I totally agree with this. That said, religion’s often been what dictates our culture, and not just a product of it. If we have something dictating our behaviour it should be fair and rational. In other words, not a religion.

Why do we live in a misogynist culture? Because our irrational religions have promoted misogyny for centuries.

I don’t want to be uncharitable here, but are you saying that it is possible there could have been another world where people didn’t create anything we’d call religion and that we have a good reason to believe that other world would not have misogyny to the same extent our world did? Or maybe there is a case to be made that where religion has been outlawed/suppressed we’ve seen a more rapid decline in misogyny (e.g. did misogyny fall off more steeply in communist China or the USSR than it did in nearby countries were religion carried on a unregulated trajectory?).

When I look back in time I see religions that justify the dominance of men over women and I see a culture that thinks that men ought to be dominant over women. When I talk to my contemporary religious friends I talk to people who don’t think men should be dominant over women and who don’t believe their religion tells them that that is the case. Some Christians think the main thrust of the bible is that we should help poor people and be suspicious of rich people. Some Christians think the main thrust of the bible is that gay people are going to hell and we should make sure they get there sooner.

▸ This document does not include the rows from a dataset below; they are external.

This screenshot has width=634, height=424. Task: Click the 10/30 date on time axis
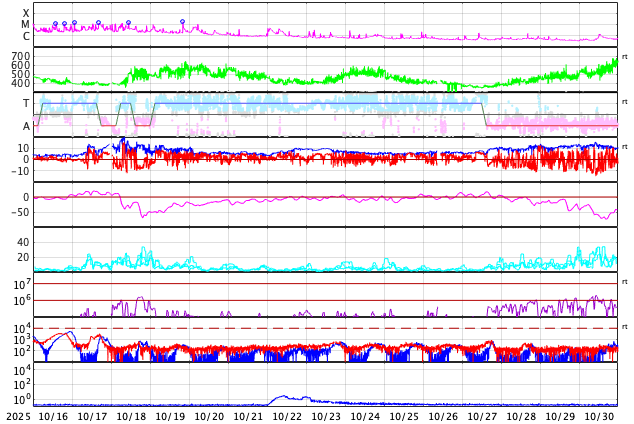[x=599, y=416]
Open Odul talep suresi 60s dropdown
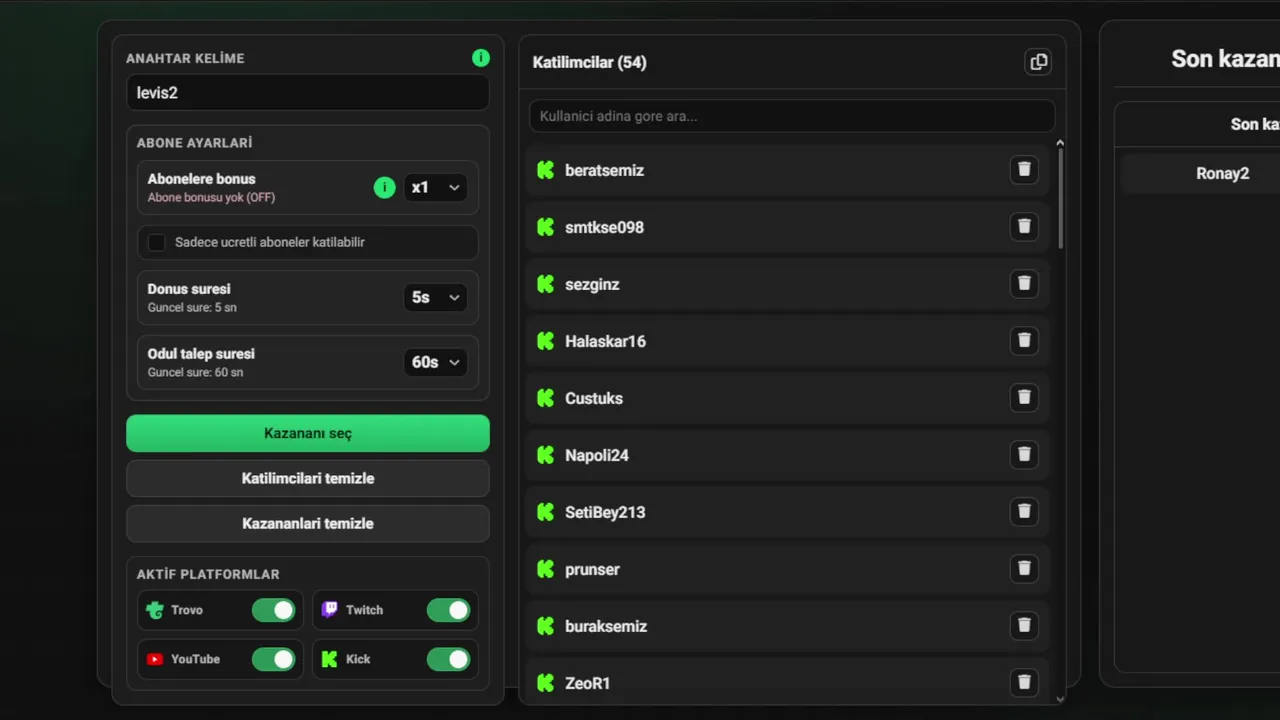1280x720 pixels. (435, 362)
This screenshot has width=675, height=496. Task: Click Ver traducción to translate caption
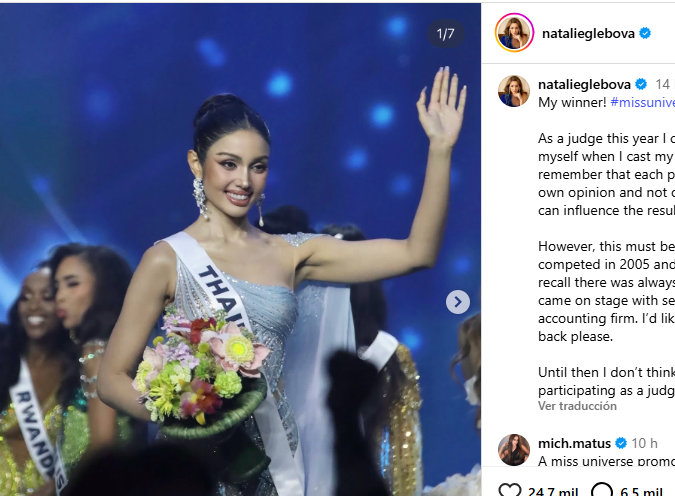pyautogui.click(x=577, y=406)
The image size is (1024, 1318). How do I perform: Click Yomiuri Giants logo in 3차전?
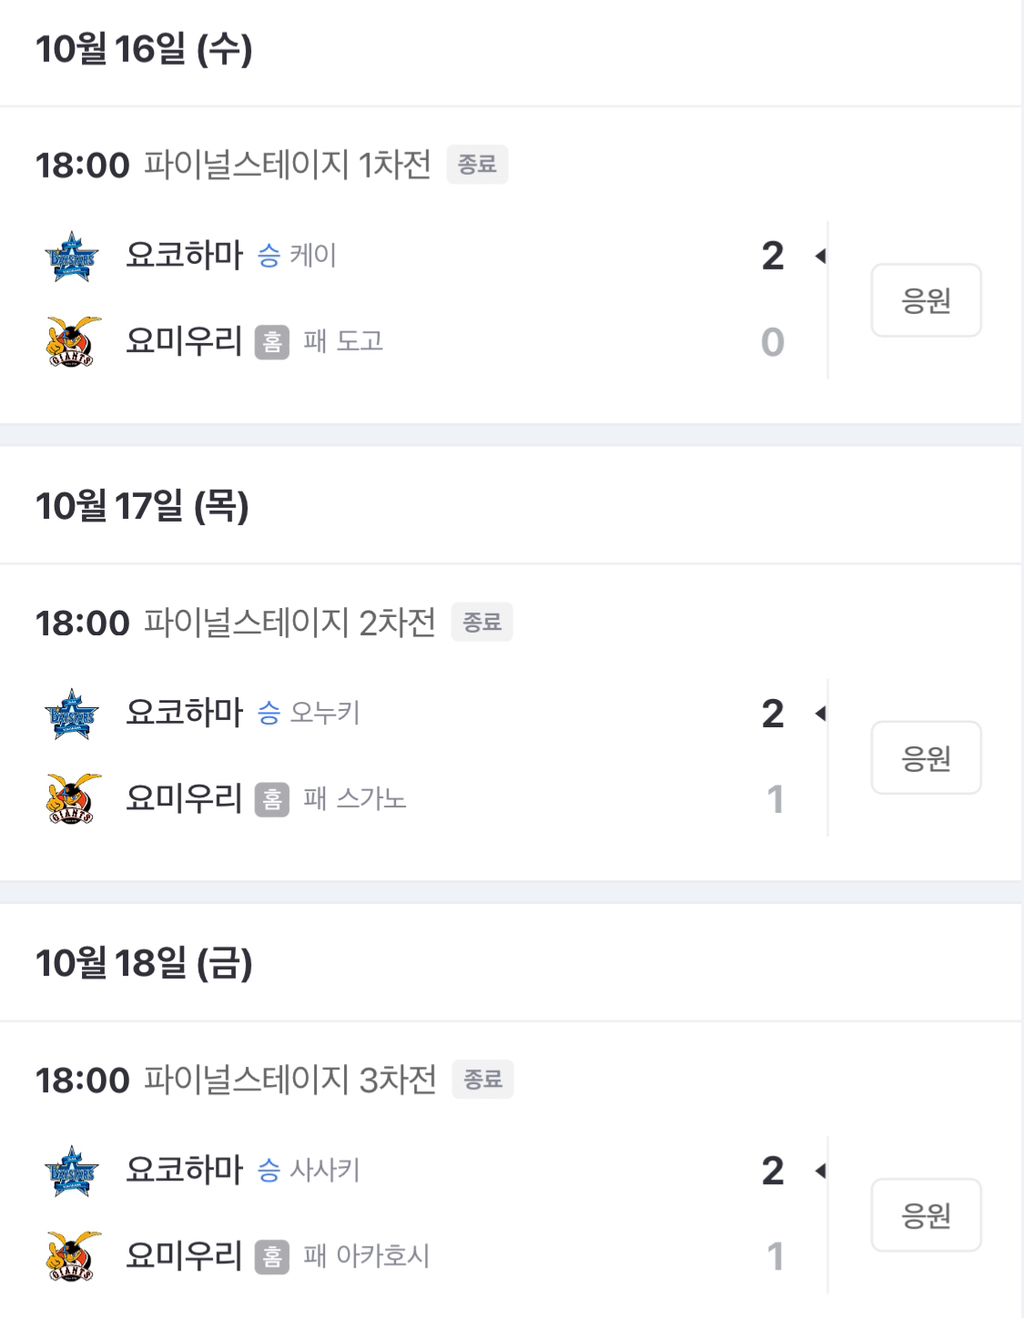pyautogui.click(x=72, y=1256)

I think I see a lot more people justifying whatever they believe using what they call their religion than I see people actually doing what their religion tells them to do. To me, that’s the same mechanism as assholes who say there shouldn’t be change tables in the washrooms because it could spread feces around - start with a personal preference, extrapolate with an argument to some authority. When religion is an authority, it fills that role. But social pecking order, cleanliness, science, or whatever are all capable of filling that role because it’s never really about the thing being appealed to in the first place, it’s about the feelings of the person doing the appealing.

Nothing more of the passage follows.